■ ОТРЫВОК ■
Подлинной ячейкой общества была ирландская fine, семейство в самом широком смысле слова, включающее в себя восходящие и нисходящие линии родства, его прямые и побочные ветви; таков же шотландский клан, включающий в себя подчас несколько тысяч че­ловек. Вне этой неделимой ячейки признаются только личные связи зависимости, вассалитета или подданства по отношению к важному лицу.

Не существовало никакого государственного права, регули­рующего взаимоотношения государства с государством или госу­дарства с личностью, хотя, разумеется, имелись изощренные законы, установления, правосудие, словом все то, что зовется теперь «обыч­ным правом». Кельтская концепция государства безгранично расширяет область частного права и, как следствие этого, почти сво­дит на нет право государственное. В гражданской или в уголовной области к суду обращается сам потерпевший, его семья или его представитель, и они же (с помощью юриста, помогающего избе­жать процедурных ошибок, сводящих на нет все дело) приводят в исполнение санкцию, предусмотренную законом или судебной прак­тикой.

■ КРАТКОЕ ЗАДАНИЕ ■
Перепишите отрывок о кельтском праве от «Не существовало никакого» до «или судебной прак­тикой.», заменив «потерпевший» на «истец». Данные для работы с отрывком не потребуются.

■ ФРАГМЕНТ ДАННЫХ ■
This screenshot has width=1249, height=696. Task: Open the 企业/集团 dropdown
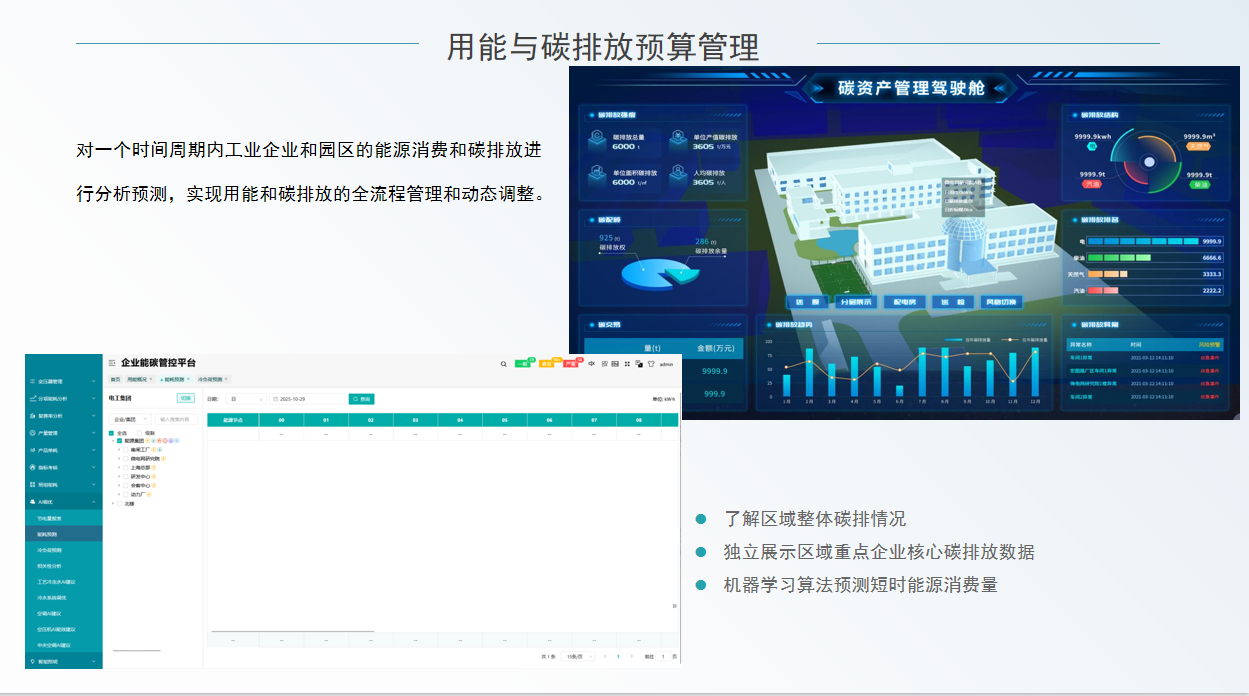tap(129, 419)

■ ОТВЕТ ■
Не существовало никакого государственного права, регули­рующего взаимоотношения государства с государством или госу­дарства с личностью, хотя, разумеется, имелись изощренные законы, установления, правосудие, словом все то, что зовется теперь «обыч­ным правом». Кельтская концепция государства безгранично расширяет область частного права и, как следствие этого, почти сво­дит на нет право государственное. В гражданской или в уголовной области к суду обращается сам истец, его семья или его представитель, и они же (с помощью юриста, помогающего избе­жать процедурных ошибок, сводящих на нет все дело) приводят в исполнение санкцию, предусмотренную законом или судебной прак­тикой.